**Apply what you read:**
(a) Read the forum post on Constitutional AI below, then decide whether each statement agrees with it: (i) Meta asked the startup for 27,000 question-and-answer pairs; (ii) Gemini correctly told RLAIF and RLHF apart; (iii) the writer composed the poem after reading the WSJ story. For each, answer yes or no and quote the words of the post that decide it.
(b) Carry on the forum post about Constitutional AI below, starting after its final line.
*** Given passage ***
What is going on with Constitution AI? Does anyone know why no LLM aside from Claude (at least none that I can find) has used it? One would think that if it works about as well as RLHF (which it seems to), AI companies would be flocking to it to save on the cost of human labor?
Also, apparently ChatGPT doesn't know that Constitutional AI is RLAIF (until I reminded it) and Gemini thinks RLAIF and RLHF are the same thing. (Apparently not a fluke as both models made the same error 2 out of 3 times.)
Isn't the basic idea of Constitutional AI just having the AI provide its own training feedback using written instruction? My guess is there was a substantial amount of self-evaluation in the o1 training with complicated written instructions, probably kind of similar to a constituion (though this is just a guess).
As a tangent to my question, I wonder how many AI companies are already using RLAIF and not even aware of it. From a recent WSJ story:
Early last year, Meta Platforms asked the startup to create 27,000 question-and-answer pairs to help train its AI chatbots on Instagram and Facebook.
When Meta researchers received the data, they spotted something odd. Many answers sounded the same, or began with the phrase “as an AI language model…” It turns out the contractors had used ChatGPT to write-up their responses—a complete violation of Scale’s raison d’être.
So they detected the cheating that time, but in RLHF how would they know if contractors used AI to select which of two AI responses is more preferred?
BTW here's a poem(?) I wrote for Twitter, actually before coming across the above story:
The people try to align the board. The board tries to align the CEO. The CEO tries to align the managers. The managers try to align the employees. The employees try to align the contractors. The contractors sneak the work off to the AI. The AI tries to align the AI.
*** End of Given passage ***
*** Given data ***
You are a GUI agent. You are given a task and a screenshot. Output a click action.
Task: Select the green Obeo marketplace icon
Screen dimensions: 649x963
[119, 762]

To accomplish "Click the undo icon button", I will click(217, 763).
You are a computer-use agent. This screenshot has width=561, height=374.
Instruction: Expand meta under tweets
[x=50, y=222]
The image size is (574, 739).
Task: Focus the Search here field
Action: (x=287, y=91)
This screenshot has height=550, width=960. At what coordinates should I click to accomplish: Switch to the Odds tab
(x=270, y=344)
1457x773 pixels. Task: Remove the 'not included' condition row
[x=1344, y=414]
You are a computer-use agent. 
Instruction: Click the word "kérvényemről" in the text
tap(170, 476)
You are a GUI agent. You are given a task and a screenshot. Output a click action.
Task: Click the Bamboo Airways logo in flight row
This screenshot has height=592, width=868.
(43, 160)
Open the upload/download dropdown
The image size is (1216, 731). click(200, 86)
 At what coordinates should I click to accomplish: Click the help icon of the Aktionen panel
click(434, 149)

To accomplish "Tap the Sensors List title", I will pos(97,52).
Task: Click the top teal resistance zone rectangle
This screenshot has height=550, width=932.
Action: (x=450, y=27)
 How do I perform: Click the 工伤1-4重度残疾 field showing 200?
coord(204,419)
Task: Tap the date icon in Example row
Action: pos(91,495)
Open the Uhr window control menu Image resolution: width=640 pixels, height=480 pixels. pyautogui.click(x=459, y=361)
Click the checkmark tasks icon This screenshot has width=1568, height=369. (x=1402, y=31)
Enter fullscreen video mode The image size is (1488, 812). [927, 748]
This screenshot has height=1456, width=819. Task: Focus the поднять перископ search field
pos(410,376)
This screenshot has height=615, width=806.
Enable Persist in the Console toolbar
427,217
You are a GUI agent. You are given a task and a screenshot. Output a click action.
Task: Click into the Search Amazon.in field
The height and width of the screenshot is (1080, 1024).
*** End of Given data ***
**Responses:**
(a)
(i) Yes: "Meta Platforms asked the startup to create 27,000 question-and-answer pairs"
(ii) No: "Gemini thinks RLAIF and RLHF are the same thing"
(iii) No: "actually before coming across the above story"

(b)
These posts might be relevant:
The details of Constitutional AI seem highly contingent, while the general idea is simply automation of data for post-training, so that the remaining external input is the "constitution". In the original paper there are recipes both for instruction tuning data and for preference data. RLAIF is essentially RLHF that runs on synthetic preference data, maybe together with a recipe for generating it. But preference data could also be used to run DPO or something else, in which case RLAIF becomes a misnomer for describing automation of that preference data.
Llama 3 report suggests that instruction tuning data can be largely automated, but human preference data is still better. And data foundry business is still alive, so a lot of human data is at least not widely recognized as useless. But it's unclear if future models won't soon do better than humans at labeling, or possibly already do better at some leading labs. Meta didn't have a GPT-4 level model as a starting point before Llama 3, and then there are the upcoming 5e26 FLOPs models, and o1-like reasoning models.
About a week ago FAR.AI posted a bunch of talks at the 2024 Vienna Alignment Workshop to its YouTube channel, including Supervising AI on hard tasks by Jan Leike.